Currently, We split region in two class of keys: the new key of rewrite rules (t{new_table_id}) and the end key of each files. Generally, this did two things:

  1. Split at the start and the last key backed up of the table, so there isn't any records from other tables share the region with these records.
0|-----|----------------------|---------|∞
       ^                      ^(t{new_table_id}_r{last_record_key_backed_up})
       +(t{new_new_table_id})
  1. Then, according to the file size of this table, split internally.
0|-[1]-|-96M-|-96M-|-96M-|-35M|---[2]---|∞
       ^                      ^(t{new_table_id}_r{last_record_key_backed_up})
       (t{new_new_table_id})

This method make best safety: because for performance, each download RPC can take only one rewrite rule, no table overlapping means each download RPC can always choose the rewrite rule for the table (or the index) to restore.

However, this method make more empty regions, in the example, there are two regions [0,t{new_new_table_id})([1]) and [t{new_table_id}_r{last_record_key_backed_up}, ∞)([2]) become empty.

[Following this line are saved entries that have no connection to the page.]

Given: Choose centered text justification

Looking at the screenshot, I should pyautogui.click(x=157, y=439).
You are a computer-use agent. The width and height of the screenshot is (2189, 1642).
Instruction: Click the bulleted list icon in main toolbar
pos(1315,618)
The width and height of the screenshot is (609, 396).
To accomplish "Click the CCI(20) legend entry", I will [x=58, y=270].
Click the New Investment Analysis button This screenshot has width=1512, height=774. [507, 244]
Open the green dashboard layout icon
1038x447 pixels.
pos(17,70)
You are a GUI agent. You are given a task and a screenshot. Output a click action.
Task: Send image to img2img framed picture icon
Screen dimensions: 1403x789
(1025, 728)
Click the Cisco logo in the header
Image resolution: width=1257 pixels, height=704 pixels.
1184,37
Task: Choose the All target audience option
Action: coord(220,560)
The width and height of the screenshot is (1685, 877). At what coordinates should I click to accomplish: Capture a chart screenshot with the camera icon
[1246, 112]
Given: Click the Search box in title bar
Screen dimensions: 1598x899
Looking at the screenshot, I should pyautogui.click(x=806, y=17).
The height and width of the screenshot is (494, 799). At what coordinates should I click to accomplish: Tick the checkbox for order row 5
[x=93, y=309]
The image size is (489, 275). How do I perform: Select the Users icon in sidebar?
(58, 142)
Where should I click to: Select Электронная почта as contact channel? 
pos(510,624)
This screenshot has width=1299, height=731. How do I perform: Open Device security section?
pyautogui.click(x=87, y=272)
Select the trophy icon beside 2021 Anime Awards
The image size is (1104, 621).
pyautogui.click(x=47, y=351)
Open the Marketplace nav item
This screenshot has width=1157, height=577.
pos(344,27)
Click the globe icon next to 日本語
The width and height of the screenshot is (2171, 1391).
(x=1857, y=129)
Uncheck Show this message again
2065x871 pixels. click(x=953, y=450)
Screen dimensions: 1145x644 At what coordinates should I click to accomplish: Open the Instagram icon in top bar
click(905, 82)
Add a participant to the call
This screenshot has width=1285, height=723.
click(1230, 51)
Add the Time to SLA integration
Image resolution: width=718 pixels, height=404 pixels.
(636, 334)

Maybe the last key of each table or the first key can be omitted. In the many-table workload, if the former table has split at the end, then the latter can reuse the region at [2]. and vice versa.

0|-----|-T1--|-T1--|-T1--|-T1----|-T2-|∞
       ^                      ^  ^(t2)
       |                      +(t1_r{last_record_key_backed_up})
       +(t1)

This figure shows an example that after omitting split the last key of each table, the property of each table owns one region can probably be kept.